Estás en casa de los nonos cuando se desmaya “El Policía” Izaguirre en plena cadena de televisión. Están la nona y el nono, tu mamá y tu tía, tu hermano y tú. El ministro del interior, un señor viejo de aspecto malhumorado que da las buenas noches, empieza a hablar y se detiene casi de inmediato, para luego decir que no puede hacer esto y se corta la trasmisión. Entiendes por los ojos desorbitados de los adultos que así no son las cadenas de los ministerios del interior de la nación, y tu madre se pregunta en voz alta si habrán tirado un golpe. Y pasan minutos que se sienten como eras. Tu mamá llama a tu viejo que es periodista y trabaja en un canal, media Caracas haciendo lo mismo e intentando contactar a cualquier conocido que trabaje en un medio, hasta que por fin se anuncia que Izaguirre tuvo un colapso por agotamiento y solo “se le fueron los tiempos”.
Podrías contar más cosas, pero la verdad es que estas son las que recuerdas con claridad. Con el Caracazo puedes establecer con exactitud cuándo comenzó —la coordinadora entrando al salón— pero no puedes ser tan preciso con el final. Sabes que luego de una semana en casa de los nonos los saqueos y los disturbios son sofocados, y el gobierno toma control de nuevo de la situación.
En algún momento vuelven al apartamento de La Urbina, en algún momento se reanudan las clases. Solo que ahora el espectro de los sucesos que acaban de sacudir al país flota entre los venezolanos.

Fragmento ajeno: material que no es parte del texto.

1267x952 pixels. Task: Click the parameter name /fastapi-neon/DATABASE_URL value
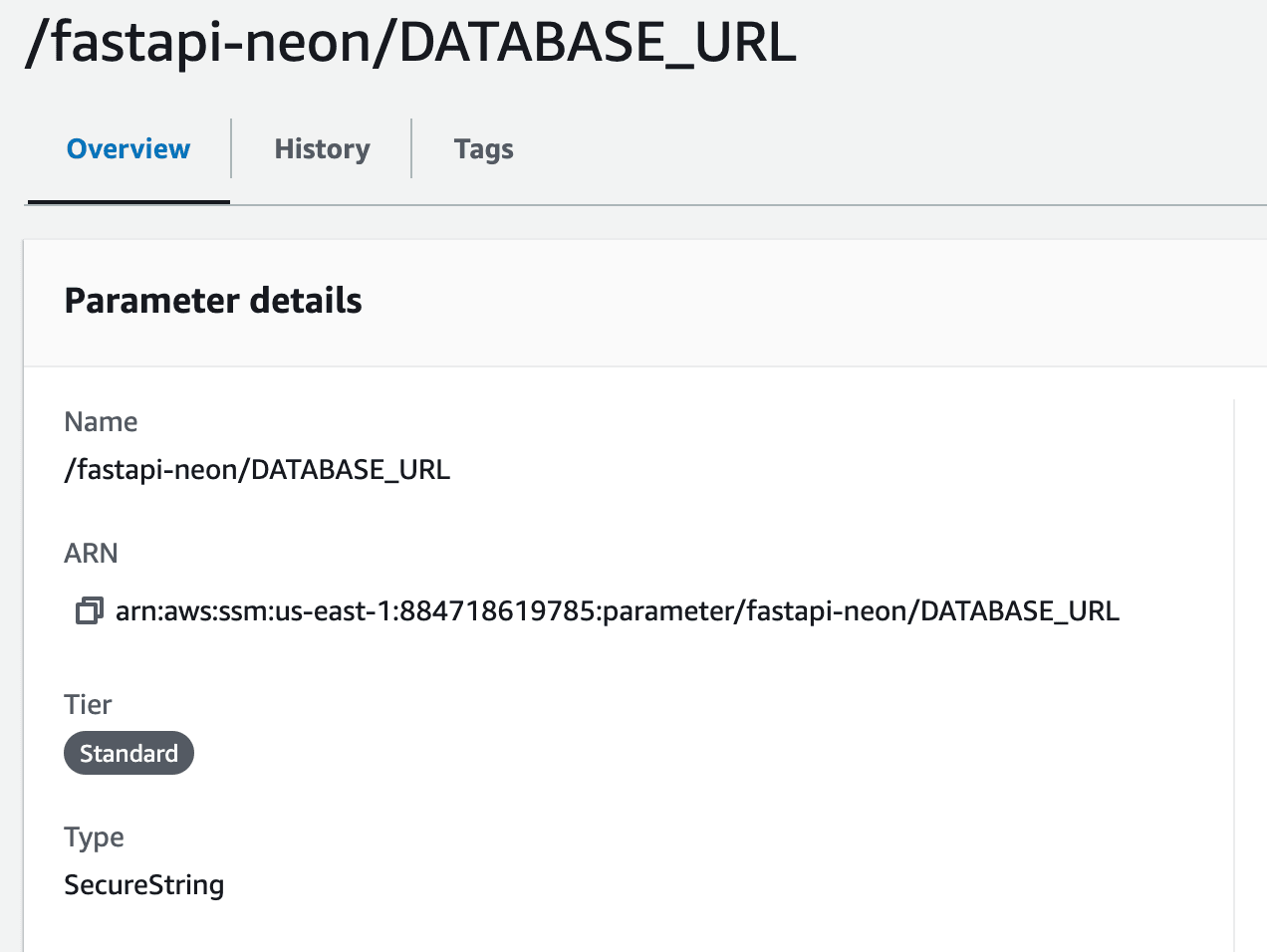(x=257, y=468)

No es una sensación agradable, pero, aunque aún no lo sabes, te acostumbrarás a ello porque cosas como las de ese 27 de febrero se sucederán en los próximos años una y otra vez. Y aunque ahora vuelves a estar sentado en el salón, aburrido hasta la médula, estadística o una barbaridad por el estilo, los recuerdos de este reciente febrero aún combustionan en tu mente y te parece que impregnan las cosas en el aula con el hedor de los cauchos al quemarse.